Era una pregunta tramposa basada en su suposición de que el dinero de Sherman Oaks se transfería a Eno. Shivone vaciló otra vez. Una demora puntuada por otro sonido del claxon.
—Había unos cincuenta. Pero la mayor parte de eso también se ha gastado. Cuidar de Olive es caro.
—Sí, seguro. Entre eso y las pensiones tiene que ser duro —dijo Bosch con todo el sarcasmo posible—. Aunque apuesto a que sus cuentas no andan muy menguadas.
—Mire, señor. No sé quién se cree que es, pero soy la única persona del mundo que ella tiene y que se ocupa de ella. Eso vale algo.
—Lástima que ella no pueda decidir cuánto vale. Contésteme una pregunta y me iré, y podrá volver a sacarle todo lo que pueda… ¿Quién es usted? No es su hermana. ¿Quién es?
—No es asunto suyo.
—Tiene razón. Pero puedo hacer que lo sea.
Ella adoptó una expresión que le mostró a Bosch la afrenta que él suponía a su delicada sensibilidad, pero de repente pareció recuperar cierta dosis de autoestima. Fuera quien fuese estaba orgullosa de ello.
—¿Quiere saber quién soy? Soy la mejor mujer que Claude tuvo nunca. Estuve con él mucho tiempo. Ella llevaba el anillo de matrimonio, pero yo tenía su corazón. Cerca del final, cuando los dos eran ancianos y no importaba, nos olvidamos del disimulo y él me trajo aquí. Para vivir con ellos. Para cuidarlos. Así que no se atreva a decirme que no me merezco nada.
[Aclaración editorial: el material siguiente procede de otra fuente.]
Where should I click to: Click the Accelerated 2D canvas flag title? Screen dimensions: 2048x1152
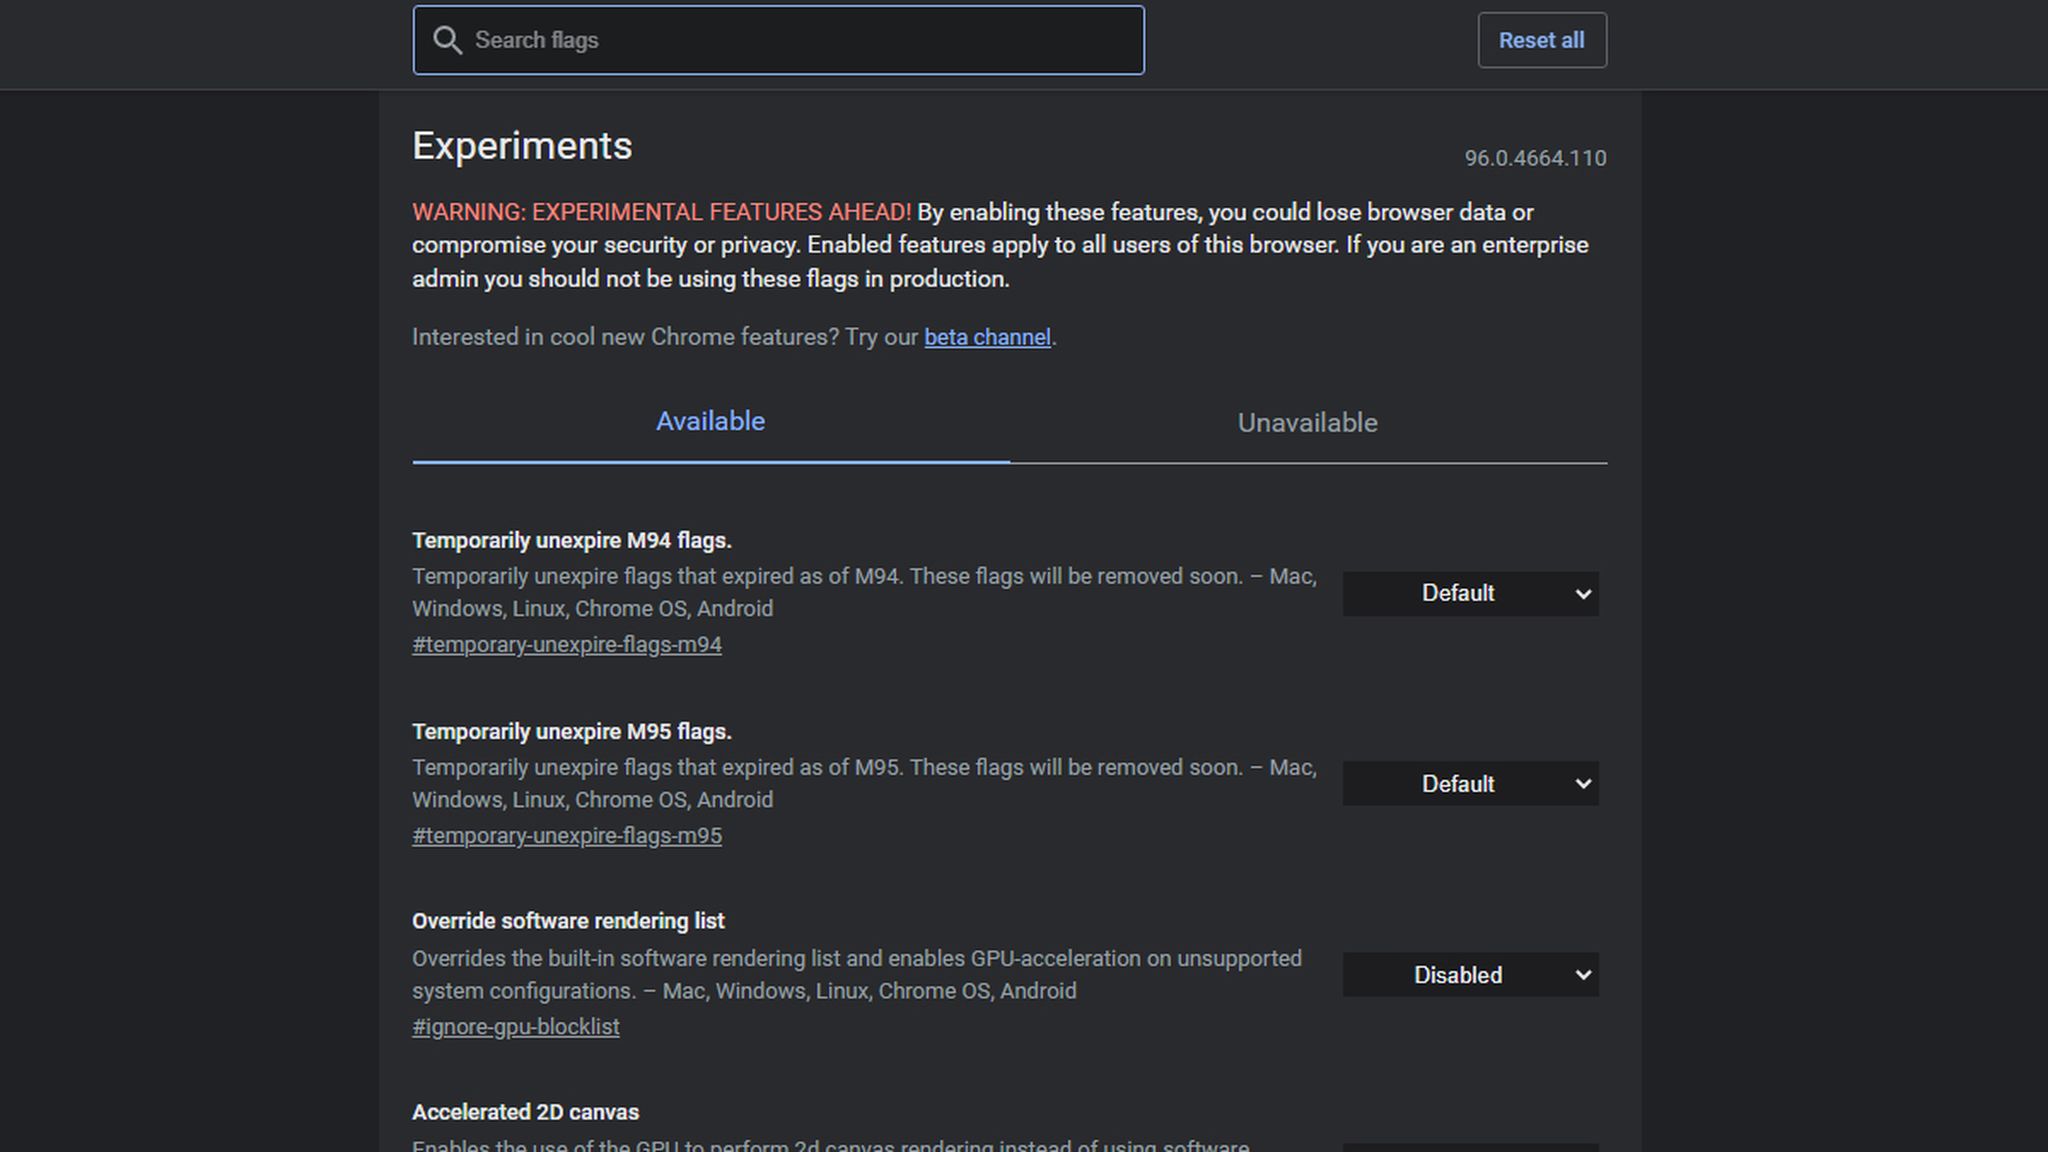tap(526, 1111)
Bosch se limitó a asentir con la cabeza. De algún modo, por sórdida que pareciera la historia, encontró una medida de respeto por la mujer por el hecho de que le hubiera dicho la verdad. Y estaba seguro de que lo era.
—¿Cuándo se conocieron?
—Ha dicho una pregunta.
—¿Cuándo se conocieron?
—Cuando él estaba en el Flamingo. Los dos trabajábamos allí. Yo era crupier. Como le he dicho, él era perro guardián.
—¿Alguna vez le habló de Los Angeles, de alguno de los casos, de alguna gente de allí?
—No, nunca. Siempre decía que eso era un capítulo cerrado.
Bosch señaló a la pila de sobres de la caja.
—¿Le resulta familiar el nombre McCage?
—No.
—¿Y esos extractos?
—Nunca vi nada de eso hasta el día que abrimos esa caja. Ni siquiera sabía que tenía una cuenta en el Nevada Savings. Claude tenía secretos. Incluso conmigo.